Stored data
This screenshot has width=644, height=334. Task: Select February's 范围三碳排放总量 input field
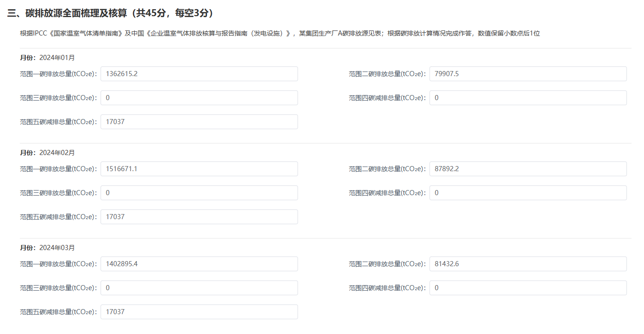coord(198,193)
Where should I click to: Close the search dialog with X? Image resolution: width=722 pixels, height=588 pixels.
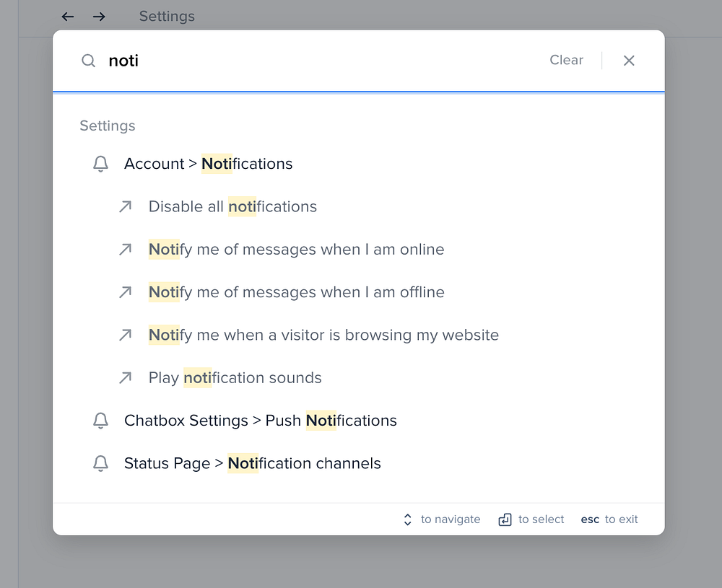tap(629, 61)
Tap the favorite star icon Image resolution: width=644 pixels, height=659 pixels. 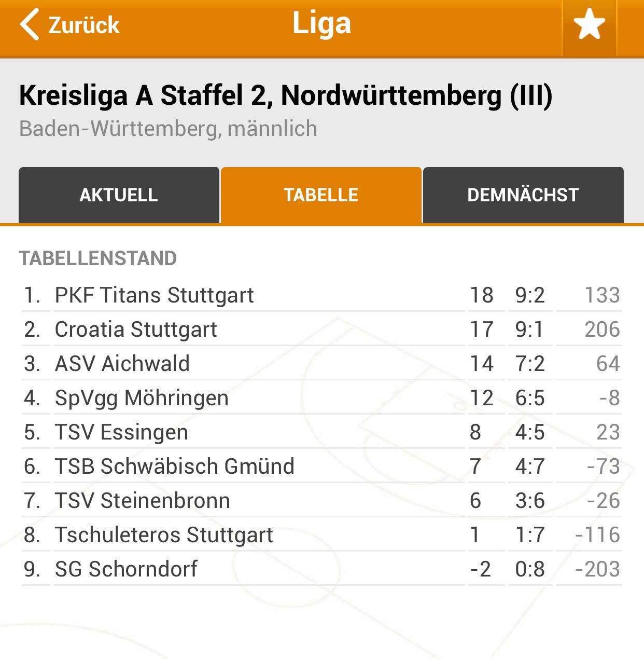(589, 25)
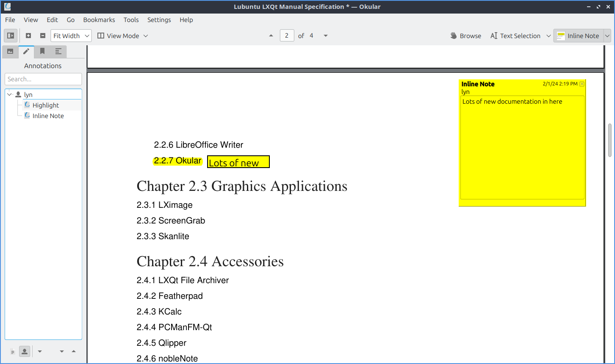Open the Bookmarks menu
The width and height of the screenshot is (615, 364).
click(x=99, y=20)

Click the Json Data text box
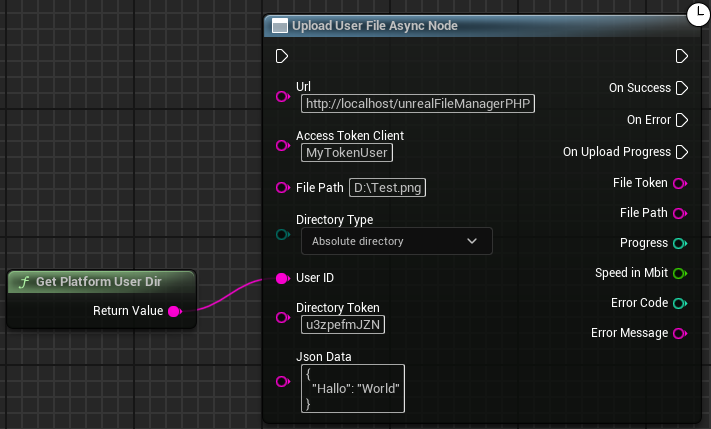353,389
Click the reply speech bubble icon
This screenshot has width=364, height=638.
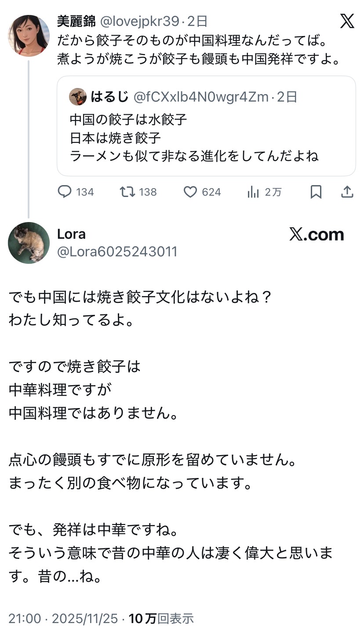(x=65, y=192)
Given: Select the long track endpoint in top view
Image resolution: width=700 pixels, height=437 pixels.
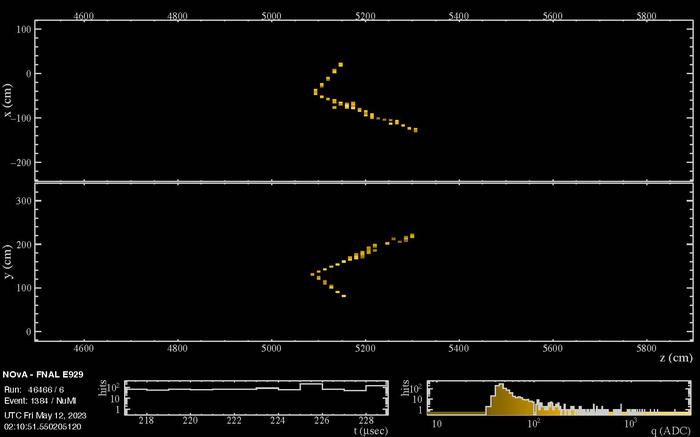Looking at the screenshot, I should point(415,131).
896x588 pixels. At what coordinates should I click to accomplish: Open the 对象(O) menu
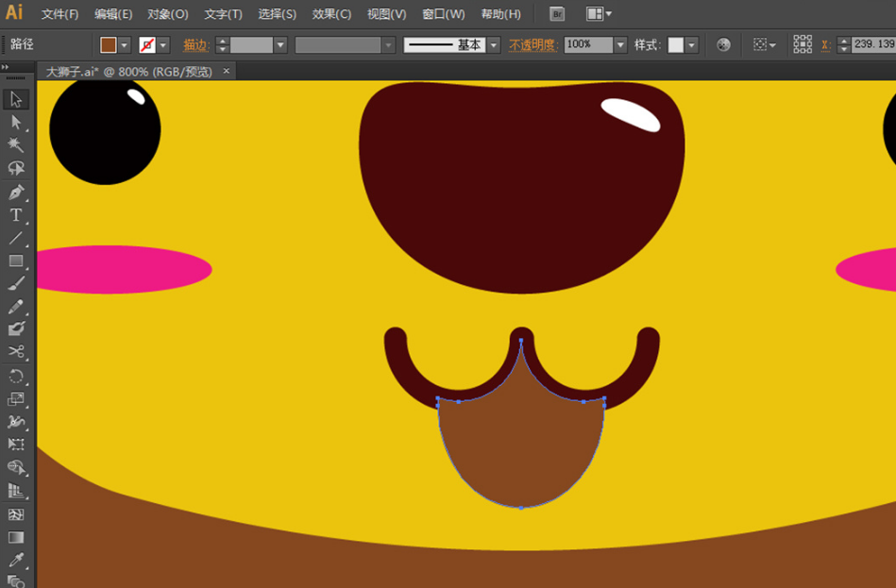168,14
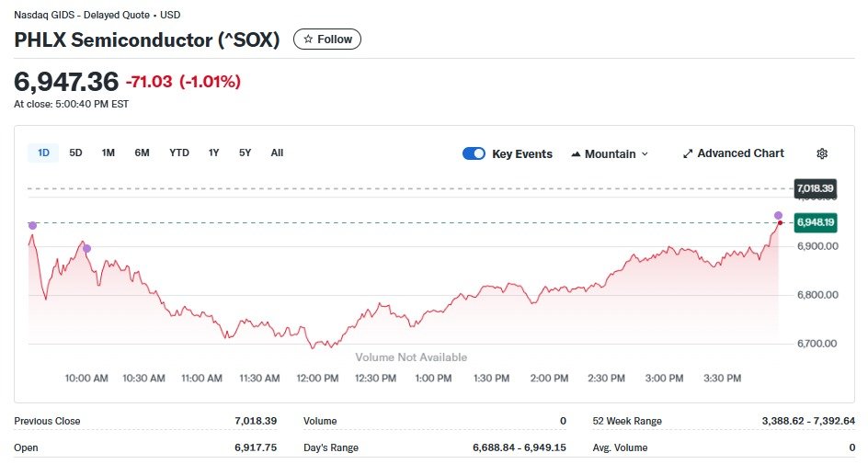Select the 1Y time range
The image size is (868, 464).
[x=214, y=153]
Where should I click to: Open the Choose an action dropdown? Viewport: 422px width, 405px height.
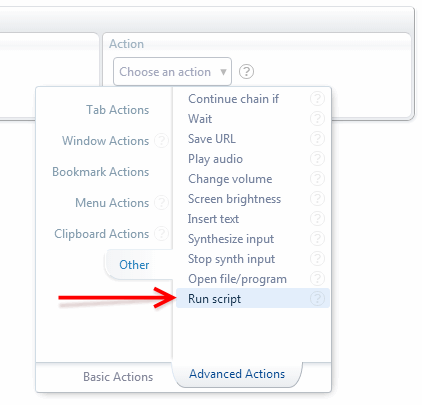point(172,72)
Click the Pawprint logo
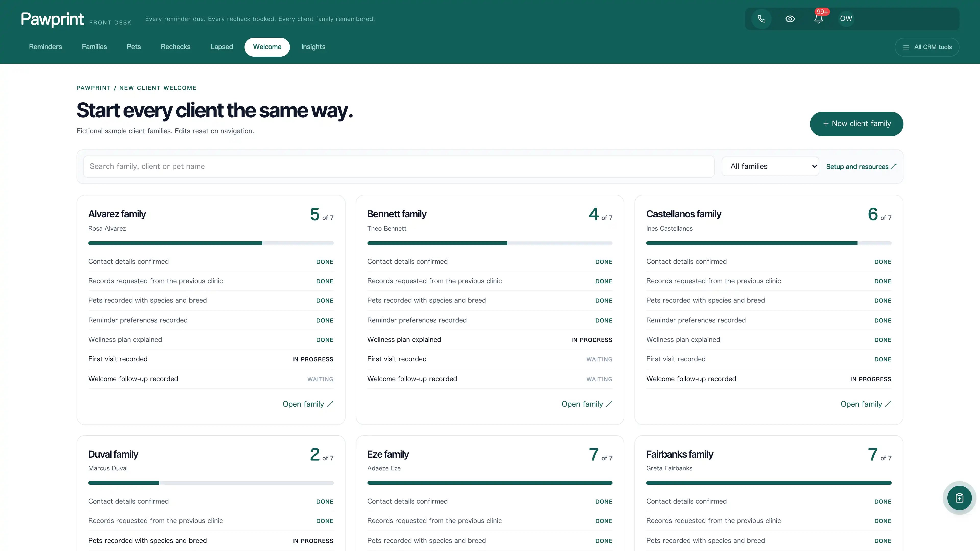The height and width of the screenshot is (551, 980). [53, 19]
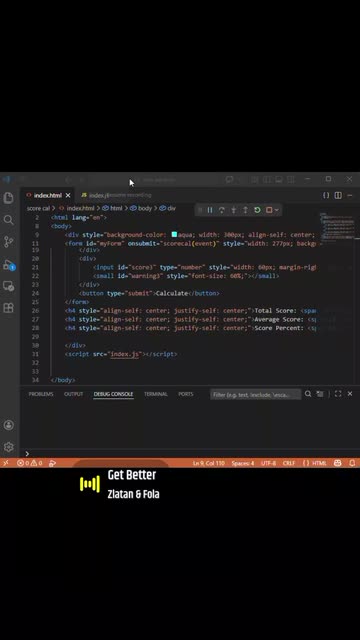
Task: Maximize the panel size toggle
Action: [338, 394]
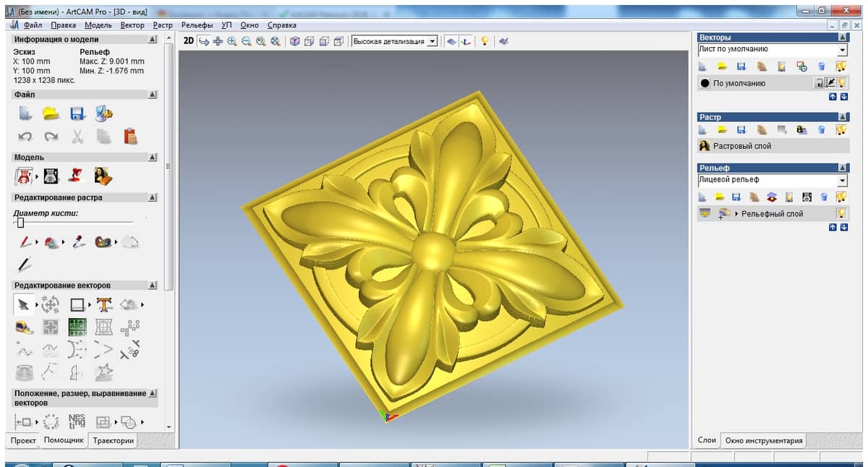Image resolution: width=868 pixels, height=467 pixels.
Task: Select the vector text tool (T icon)
Action: 104,305
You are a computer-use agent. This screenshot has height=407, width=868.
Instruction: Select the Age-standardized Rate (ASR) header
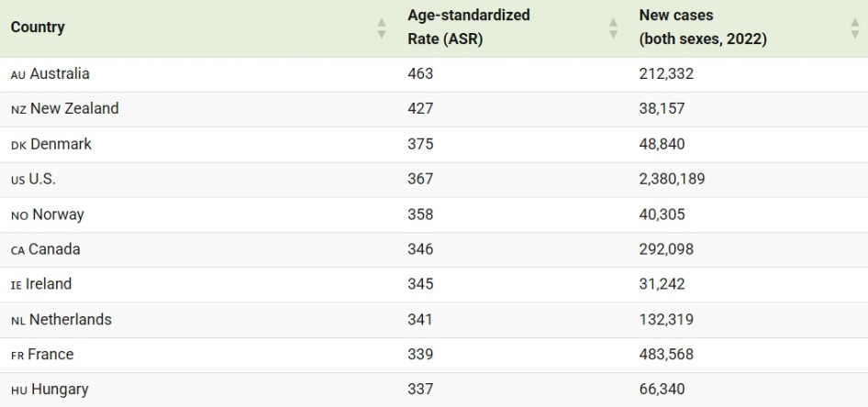pos(469,28)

= Exercise =
Repeat word for word the lines starting at the one with "You are a computer-use" and ending at the final line of the records above, both included; no pictures.

= Output of the exercise =
You are a computer-use agent. This screenshot has height=407, width=868.
Instruction: Select the Age-standardized Rate (ASR) header
pos(469,28)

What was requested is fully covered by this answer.